The anti-corruption commission produced the report after it scrutinized the transparency of 10 public corporations including Korea Electric Power Corp., Korea Highway Corp., and Korea Land Corp. in alliance with governmental agencies over the last six months.

According to the report, an executive of a corporation received 1.887 billion won from corporate coffers on the excuse of doing business for the corporation’s head. He embezzled a portion of the money for his own private purpose.

Another corporation offered a private car with a driver and money for gasoline to the director of a relevant department of the headquarters.

During the process of selling public land, yet another public corporation who was supposed to receive 500 million won in rent lent the lot for free for a model house to a company.

In human resources management, some bosses and executives gave preferential treatment in the promotion process to the employees they support, and a secretary in the secretariat was promoted right before his retirement without due credit.

Another public corporation was caught operating overseas branches in three areas such as the Republic of South Africa that are not on the corporate organization provision.

Corruption Cases of “Cozy Relations” with Other Companies that have Executives who are Retired from Public Corporations-

A state-owned enterprise contracted out a company with a retired employee on top management to operate the corporation’s electric power facilities for nine years without allowing fair competition from other companies.
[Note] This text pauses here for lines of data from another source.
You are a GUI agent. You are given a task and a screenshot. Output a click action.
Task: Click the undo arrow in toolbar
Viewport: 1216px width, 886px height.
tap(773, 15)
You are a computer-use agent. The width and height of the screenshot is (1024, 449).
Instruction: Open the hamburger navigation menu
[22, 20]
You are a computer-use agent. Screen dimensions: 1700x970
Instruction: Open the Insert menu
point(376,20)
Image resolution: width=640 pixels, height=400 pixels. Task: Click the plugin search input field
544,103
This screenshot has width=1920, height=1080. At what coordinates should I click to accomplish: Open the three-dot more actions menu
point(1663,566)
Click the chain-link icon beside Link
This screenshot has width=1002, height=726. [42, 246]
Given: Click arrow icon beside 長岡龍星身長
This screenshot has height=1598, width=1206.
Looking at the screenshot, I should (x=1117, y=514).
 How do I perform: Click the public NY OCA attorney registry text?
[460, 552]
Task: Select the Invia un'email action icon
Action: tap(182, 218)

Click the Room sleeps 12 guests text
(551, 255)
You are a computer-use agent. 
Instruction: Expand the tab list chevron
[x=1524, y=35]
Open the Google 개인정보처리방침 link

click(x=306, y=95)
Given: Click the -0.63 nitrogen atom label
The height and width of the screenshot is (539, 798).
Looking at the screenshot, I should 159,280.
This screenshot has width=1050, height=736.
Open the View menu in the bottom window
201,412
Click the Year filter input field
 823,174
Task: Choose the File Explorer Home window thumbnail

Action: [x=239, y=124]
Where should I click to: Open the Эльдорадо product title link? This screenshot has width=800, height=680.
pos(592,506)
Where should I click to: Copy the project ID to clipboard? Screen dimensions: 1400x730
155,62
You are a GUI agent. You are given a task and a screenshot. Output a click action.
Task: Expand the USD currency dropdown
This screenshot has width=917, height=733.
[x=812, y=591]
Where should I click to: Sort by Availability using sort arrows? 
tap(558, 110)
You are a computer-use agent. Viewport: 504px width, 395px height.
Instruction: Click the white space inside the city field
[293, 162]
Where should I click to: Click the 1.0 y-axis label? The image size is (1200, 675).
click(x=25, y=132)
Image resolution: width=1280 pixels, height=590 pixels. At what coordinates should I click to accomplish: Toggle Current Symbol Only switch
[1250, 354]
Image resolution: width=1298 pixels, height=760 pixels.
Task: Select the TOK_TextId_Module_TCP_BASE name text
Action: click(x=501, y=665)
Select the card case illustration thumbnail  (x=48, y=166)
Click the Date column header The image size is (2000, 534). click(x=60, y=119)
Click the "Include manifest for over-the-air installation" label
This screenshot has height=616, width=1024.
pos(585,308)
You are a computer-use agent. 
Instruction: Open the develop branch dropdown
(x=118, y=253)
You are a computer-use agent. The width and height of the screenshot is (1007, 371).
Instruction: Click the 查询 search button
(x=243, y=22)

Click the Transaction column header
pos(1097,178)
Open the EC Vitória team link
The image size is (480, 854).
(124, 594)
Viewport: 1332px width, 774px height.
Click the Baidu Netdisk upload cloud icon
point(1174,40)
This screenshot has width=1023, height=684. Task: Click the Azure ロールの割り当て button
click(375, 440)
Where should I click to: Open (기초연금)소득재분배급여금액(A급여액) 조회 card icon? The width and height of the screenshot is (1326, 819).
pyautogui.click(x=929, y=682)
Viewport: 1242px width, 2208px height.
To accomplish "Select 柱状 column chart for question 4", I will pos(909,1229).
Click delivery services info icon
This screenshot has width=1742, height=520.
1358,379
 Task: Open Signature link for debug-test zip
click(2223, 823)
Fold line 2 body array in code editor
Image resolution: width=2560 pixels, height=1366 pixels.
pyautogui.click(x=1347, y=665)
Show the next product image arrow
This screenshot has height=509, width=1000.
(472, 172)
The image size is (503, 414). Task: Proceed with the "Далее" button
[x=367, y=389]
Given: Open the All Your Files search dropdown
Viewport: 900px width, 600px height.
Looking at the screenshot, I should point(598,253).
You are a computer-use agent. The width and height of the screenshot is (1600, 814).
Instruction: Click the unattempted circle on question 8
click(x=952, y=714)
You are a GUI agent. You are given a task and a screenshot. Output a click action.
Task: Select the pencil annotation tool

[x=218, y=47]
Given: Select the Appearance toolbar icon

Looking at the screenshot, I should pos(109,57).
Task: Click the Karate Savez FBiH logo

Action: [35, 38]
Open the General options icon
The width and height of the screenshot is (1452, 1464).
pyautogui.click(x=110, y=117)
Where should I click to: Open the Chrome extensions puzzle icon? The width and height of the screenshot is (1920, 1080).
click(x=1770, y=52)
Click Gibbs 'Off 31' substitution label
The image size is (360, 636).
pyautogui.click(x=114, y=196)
Another public corporation ignored the illegal activity of its subcontractor diverting an aggregate worth 1.3 billion won.

The report revealed that a department of another public corporation misappropriated 1.47 million won in expediency funds 10 times over two months and spent it to have get-togethers at places like karaoke locales.

Meanwhile, many audit and inspection procedures are ineffective under the helm of the bosses, depriving the corporations of checks and balances and leaving malfeasances of executives unchecked.

The commission said, “At times, the bosses intervene, even in moving employees in personnel, at their own will, ignoring the requests of the personnel department.”

Most public corporations do not audit the headquarters regularly, and among 378 auditing cases last year, only once was a review statement published.